Early life and career
Jacquelina was born as Jacqueline Eu in October 1967 in Kuala Lumpur, Malaysia to a Burmese Chinese father and Indonesian Chinese mother.

She began her film career in 1988. In 1995, Jacquelina co-starred with Academy Award winner, Frances McDormand, who played the lead role in the movie, Beyond Rangoon. In the 12th Malaysia Film Festival later that year, she won the Best Actress Award for her role in the film Ringgit Kasorrga, a social drama concerning a sex scandal involving a politician and young models. In 2004, she played the title character, a legendary Javanese princess in Puteri Gunung Ledang, which gained her recognition. The movie was submitted for the Best Foreign Language Film category at the Academy Awards in 2004 but was not nominated.

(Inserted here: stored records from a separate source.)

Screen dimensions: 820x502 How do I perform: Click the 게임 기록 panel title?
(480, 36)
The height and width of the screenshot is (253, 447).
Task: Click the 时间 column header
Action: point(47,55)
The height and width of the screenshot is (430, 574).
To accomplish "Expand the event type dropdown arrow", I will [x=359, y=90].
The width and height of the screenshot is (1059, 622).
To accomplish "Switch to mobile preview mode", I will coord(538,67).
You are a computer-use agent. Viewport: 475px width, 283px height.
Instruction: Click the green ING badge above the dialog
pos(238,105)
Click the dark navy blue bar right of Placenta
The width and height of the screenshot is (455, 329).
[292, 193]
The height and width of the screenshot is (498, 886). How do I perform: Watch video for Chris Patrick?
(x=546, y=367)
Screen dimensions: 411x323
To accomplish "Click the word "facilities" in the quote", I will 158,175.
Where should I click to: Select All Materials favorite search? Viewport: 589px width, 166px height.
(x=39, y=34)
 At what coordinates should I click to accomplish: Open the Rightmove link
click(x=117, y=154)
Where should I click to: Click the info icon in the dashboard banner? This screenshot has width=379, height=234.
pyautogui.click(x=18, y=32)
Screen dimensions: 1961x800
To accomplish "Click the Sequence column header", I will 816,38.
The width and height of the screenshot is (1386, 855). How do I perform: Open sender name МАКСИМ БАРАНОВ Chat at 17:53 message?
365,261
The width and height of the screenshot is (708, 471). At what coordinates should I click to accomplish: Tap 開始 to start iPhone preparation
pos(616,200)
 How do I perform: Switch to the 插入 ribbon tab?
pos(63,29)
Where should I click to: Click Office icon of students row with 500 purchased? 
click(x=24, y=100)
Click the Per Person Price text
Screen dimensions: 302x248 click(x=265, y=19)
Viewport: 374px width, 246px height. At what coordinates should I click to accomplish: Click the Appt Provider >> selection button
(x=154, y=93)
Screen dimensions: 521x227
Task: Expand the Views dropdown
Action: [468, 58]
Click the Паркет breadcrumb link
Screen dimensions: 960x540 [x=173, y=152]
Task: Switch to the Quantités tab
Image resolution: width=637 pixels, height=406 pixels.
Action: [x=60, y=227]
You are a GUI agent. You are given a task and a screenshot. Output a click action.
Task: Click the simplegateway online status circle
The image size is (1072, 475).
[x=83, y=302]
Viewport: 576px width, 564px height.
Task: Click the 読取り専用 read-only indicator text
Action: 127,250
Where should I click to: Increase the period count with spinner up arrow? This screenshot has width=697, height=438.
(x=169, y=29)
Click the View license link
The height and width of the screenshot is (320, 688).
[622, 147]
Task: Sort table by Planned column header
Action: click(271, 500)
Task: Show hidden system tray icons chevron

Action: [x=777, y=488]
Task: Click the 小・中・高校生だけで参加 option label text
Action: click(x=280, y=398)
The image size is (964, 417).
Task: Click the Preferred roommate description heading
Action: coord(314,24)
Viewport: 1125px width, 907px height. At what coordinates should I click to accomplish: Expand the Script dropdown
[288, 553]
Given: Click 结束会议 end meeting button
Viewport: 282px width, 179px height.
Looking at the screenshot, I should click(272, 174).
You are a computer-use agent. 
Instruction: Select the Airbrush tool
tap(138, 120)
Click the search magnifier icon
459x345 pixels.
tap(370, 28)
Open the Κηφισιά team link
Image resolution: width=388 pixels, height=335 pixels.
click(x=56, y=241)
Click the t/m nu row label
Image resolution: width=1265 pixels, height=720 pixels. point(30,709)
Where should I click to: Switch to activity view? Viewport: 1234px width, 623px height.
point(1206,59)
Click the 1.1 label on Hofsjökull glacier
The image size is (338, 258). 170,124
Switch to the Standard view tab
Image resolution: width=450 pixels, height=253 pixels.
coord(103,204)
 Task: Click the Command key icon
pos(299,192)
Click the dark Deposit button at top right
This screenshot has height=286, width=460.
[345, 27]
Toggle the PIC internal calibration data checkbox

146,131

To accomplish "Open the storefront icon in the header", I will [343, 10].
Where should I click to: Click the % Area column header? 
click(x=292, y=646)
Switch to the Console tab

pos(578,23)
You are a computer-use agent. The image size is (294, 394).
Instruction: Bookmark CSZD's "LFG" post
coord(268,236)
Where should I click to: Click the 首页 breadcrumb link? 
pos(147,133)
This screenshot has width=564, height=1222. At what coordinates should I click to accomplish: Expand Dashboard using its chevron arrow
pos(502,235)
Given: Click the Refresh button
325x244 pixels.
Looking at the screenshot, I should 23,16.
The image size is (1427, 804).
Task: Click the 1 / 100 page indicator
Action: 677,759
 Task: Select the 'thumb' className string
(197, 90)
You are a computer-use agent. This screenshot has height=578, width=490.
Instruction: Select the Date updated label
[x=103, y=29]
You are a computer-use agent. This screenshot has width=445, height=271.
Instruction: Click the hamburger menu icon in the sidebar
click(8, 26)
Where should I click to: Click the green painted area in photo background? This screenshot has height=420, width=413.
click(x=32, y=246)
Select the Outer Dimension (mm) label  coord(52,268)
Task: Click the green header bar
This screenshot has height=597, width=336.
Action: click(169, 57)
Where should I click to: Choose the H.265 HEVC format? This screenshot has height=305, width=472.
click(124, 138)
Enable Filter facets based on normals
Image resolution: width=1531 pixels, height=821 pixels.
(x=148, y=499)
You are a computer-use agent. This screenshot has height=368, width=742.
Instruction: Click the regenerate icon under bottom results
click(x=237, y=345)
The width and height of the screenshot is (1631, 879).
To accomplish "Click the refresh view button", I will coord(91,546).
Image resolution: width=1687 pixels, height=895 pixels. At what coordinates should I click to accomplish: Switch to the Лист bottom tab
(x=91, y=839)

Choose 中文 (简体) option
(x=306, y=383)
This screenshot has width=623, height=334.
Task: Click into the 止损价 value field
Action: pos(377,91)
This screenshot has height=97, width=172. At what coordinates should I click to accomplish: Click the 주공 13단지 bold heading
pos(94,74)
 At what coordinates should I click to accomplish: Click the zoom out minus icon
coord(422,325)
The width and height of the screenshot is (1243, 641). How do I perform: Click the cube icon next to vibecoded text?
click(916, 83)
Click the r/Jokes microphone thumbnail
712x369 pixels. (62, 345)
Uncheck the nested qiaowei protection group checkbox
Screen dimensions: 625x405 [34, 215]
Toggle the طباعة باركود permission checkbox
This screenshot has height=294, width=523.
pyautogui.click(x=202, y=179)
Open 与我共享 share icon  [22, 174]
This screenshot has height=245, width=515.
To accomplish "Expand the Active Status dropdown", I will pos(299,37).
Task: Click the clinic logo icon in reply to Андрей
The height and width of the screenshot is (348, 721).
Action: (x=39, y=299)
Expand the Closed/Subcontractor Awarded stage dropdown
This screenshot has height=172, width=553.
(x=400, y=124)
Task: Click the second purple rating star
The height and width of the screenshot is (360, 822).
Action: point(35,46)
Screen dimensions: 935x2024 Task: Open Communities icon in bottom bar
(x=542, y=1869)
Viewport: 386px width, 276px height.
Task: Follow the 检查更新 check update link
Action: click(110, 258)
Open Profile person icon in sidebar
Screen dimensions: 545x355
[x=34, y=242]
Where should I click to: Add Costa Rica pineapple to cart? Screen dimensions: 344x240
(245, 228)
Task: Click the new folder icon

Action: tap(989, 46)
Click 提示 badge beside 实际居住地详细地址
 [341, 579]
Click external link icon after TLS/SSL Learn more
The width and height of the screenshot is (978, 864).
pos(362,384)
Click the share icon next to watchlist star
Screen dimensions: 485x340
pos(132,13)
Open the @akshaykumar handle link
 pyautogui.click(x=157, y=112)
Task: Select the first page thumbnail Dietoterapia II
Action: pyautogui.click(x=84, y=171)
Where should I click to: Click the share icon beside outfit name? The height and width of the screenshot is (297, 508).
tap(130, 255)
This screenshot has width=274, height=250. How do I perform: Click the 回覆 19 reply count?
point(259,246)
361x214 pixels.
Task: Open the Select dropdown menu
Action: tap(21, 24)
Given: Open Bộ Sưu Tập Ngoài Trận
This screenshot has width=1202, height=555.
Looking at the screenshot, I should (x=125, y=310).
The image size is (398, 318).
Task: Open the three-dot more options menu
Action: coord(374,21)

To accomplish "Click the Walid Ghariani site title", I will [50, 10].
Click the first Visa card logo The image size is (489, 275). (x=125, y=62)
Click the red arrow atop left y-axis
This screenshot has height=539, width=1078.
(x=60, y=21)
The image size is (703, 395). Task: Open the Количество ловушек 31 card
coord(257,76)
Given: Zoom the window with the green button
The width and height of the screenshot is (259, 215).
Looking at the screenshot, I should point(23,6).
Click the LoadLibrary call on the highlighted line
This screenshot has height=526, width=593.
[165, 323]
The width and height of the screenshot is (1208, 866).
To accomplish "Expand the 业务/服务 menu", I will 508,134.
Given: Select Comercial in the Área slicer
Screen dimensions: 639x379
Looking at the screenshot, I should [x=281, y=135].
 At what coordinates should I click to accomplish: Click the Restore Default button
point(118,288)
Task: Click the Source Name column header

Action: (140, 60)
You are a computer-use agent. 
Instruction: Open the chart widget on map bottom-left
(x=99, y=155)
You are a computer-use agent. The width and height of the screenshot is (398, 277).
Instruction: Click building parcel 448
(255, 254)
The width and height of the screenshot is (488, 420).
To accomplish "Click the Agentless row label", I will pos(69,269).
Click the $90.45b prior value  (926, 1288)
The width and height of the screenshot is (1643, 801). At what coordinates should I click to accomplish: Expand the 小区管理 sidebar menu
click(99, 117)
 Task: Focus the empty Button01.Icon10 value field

Following the success of the film, she later staged it as a musical at Istana Budaya in 2006 with the title, Puteri Gunung Ledang: The Musical.

Recently, in March 2018, Jacquelina adapted and directed Ola Bola: The Musical, a theatrical musical that was staged at Istana Budaya and has received positive reviews from both the media and its viewers. The musical was staged after the movie, Ola Bola, after marking its success in Malaysian cinematography in 2016 where the story revolves around the history of Malaysian national football team in their journey of paving their way into the 1980 Summer Olympics.

Personal life

Jacquelina converted to Islam in 1993 and was previously married to actor and celebrity Hani Mohsin, from 1993 until they divorced in 1998. She is the mother of two children, Hani Karmila and Mohd Eridani.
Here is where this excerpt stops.